Les cuves qui contiennent un volume de moût supérieur à 20 hectolitres sont munies de deux systèmes de serpentins pénétrant l'un dans l'autre et se mouvant en sens inverse ; l'effet du brassage et celui de la réfrigération acquièrent ainsi l'intensité qui convient pour le traitement de moûts demi-concentrés. HENTSCHEL obtient une distribution uniforme de la masse cuite dans la cuve, et avec cela une température égale dans toute la longueur du contenu de l'appareil, au moyen de sa buse de vidange mobile a a (fig. 48), à laquelle est imprimé pendant la vidange, à l'aide d'un levier, un mouvement oscillant. Cette buse peut, comme dans la figure, être adaptée dans la cheminée de l'exhausteur ou sur une des parois longitudinales et, par suite du mouvement qui lui est communiqué, elle distribue la matière le long de l'axe de la cuve.

Cette forme d'exhausteur s'élargissant de chaque côté, qui est nécessitée par le premier mode de vidange, produit en même temps l'entraînement rapide de la vapeur dégagée, ce qui est encore favorisé au moyen d'un exhausteur à jet de vapeur D, adapté au-dessus de la buse de vidange.

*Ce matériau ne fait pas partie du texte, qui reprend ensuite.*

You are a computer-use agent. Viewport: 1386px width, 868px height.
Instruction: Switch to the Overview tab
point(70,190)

Devant cette dernière se trouve un dispositif R (fig. 49), pourvu d'une grille, facile à changer et qui peut être vidée rapidement, à l'aide de laquelle sont recueillies les pierres ou autres corps étrangers qui peuvent se trouver parmi les pommes de terre.

Nous devons aussi mentionner le tube combiné avec soupape V (fig. 48), qui est établi parallèlement à l'axe de la cuve, au-dessous du croisement des serpentins. Ce tube est formé de deux tubes en cuivre de diamètre différents, réunis ensemble et perforés ;

il permet d'introduire de la vapeur pour la cuisson de céréales avec de l'eau et de moûts de céréales, ainsi que pour maintenir des températures de saccharification plus hautes ; il permet également d'injecter de l'eau pour l'empâtage et lors du nettoyage de la cuve, et d'introduire de l'air comprimé pour aérer le moût et le refroidir, en mettant à profit l'absorption de chaleur résultant de l'expansion d'air comprimé et refroidi.

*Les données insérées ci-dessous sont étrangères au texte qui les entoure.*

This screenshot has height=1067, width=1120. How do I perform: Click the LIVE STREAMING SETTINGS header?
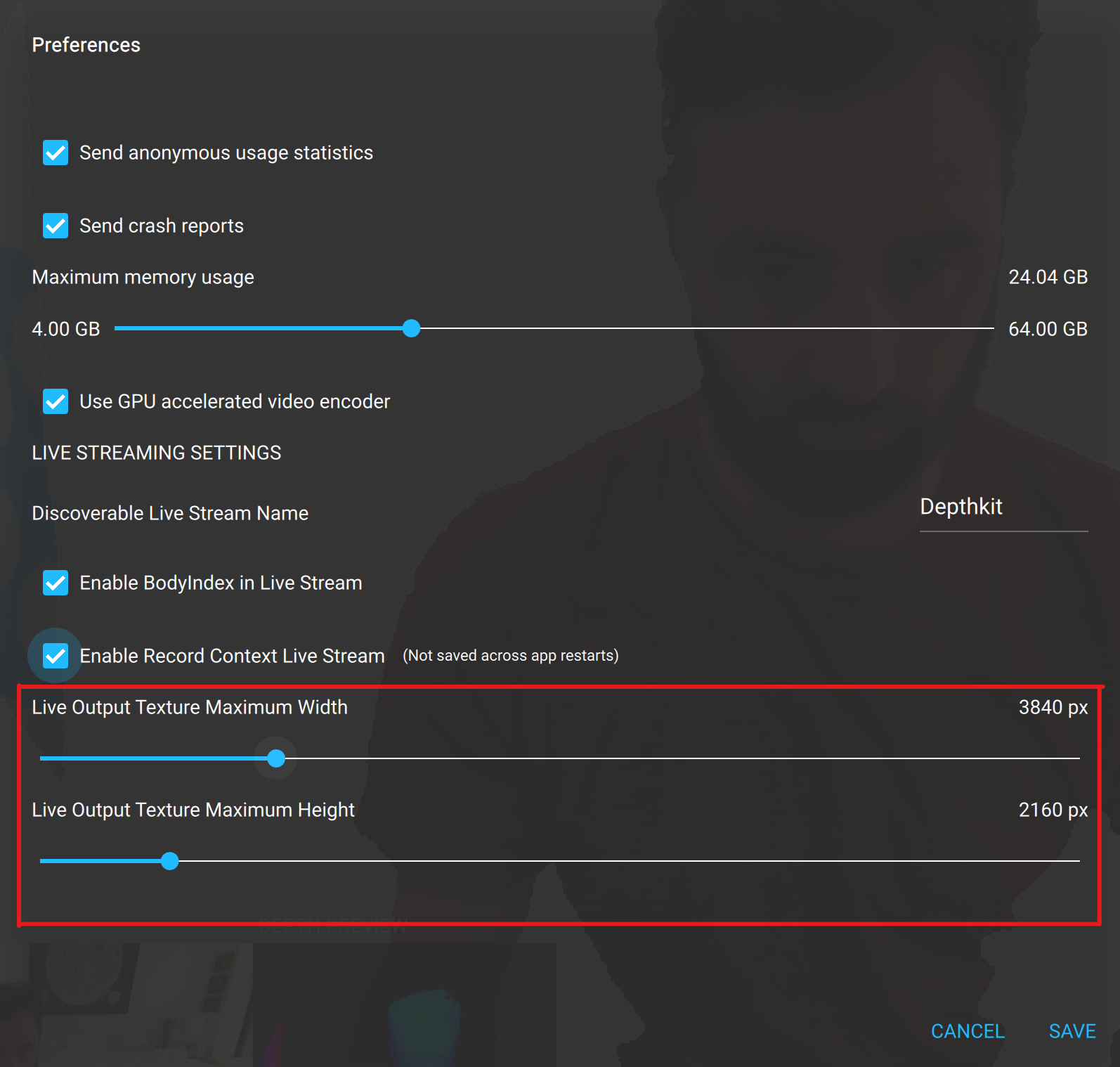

La réfrigération du moût saccharifié est produite uniquement par la surface froide du serpentin, le refroidissement par les parois n'existant pas. L'eau de réfrigération, dont l'afflux peut être réglé au moyen d'un robinet, pénètre dans l'appareil en Wz (fig. 48) par l'un des tourillons de l'un des axes, elle traverse le serpentin correspondant, puis sortant par le tourillon opposé, elle pénètre, par un tube de communication, dans l'autre axe, d'où elle passe dans le second serpentin et vient sortir, du même côté où elle est entrée primitivement, par l'autre tourillon. Comme les surfaces de réfrigération brassent le moût et que ce dernier est ainsi mis en contact intime avec elles, le dispositif qui vient d'être décrit produit un refroidissement parfait en utilisant complètement l'eau qui le traverse. La rotation lente de l'agitateur, qui fait environ 35 tours par minute, n'exige qu'une force motrice relativement faible.

D'après l'expérience de l'auteur, basée sur une longue pratique, les cuves rectangulaires sont en réalité d'un excellent service ; elles permettent, en effet, d'effectuer la préparation du moût en toute sécurité, le brassage et le refroidissement y sont rapides ; il est facile de les tenir propres et elles ne consomment qu'une quantité modérée de force ; on ne peut donc, d'après cela, que les recommander aux distillateurs pour de nouvelles installations.

[La figure 50 représente l'appareil à moût rectangulaire construit par EGROT et GRANGÉ. Cet appareil se compose d'une cuve horizontale, dont le fond présente une double inclinaison, afin de rendre plus facile l'écoulement du moût. L'eau circule à l'intérieur dans des faisceaux tubulaires entre lesquels un agitateur se meut, en forçant le moût à passer entre ces faisceaux. L'intérieur des tubes peut être nettoyé avec facilité.

Comme les appareils décrits précédemment, ce dispositif est muni d'un exhausteur adapté sur son couvercle.]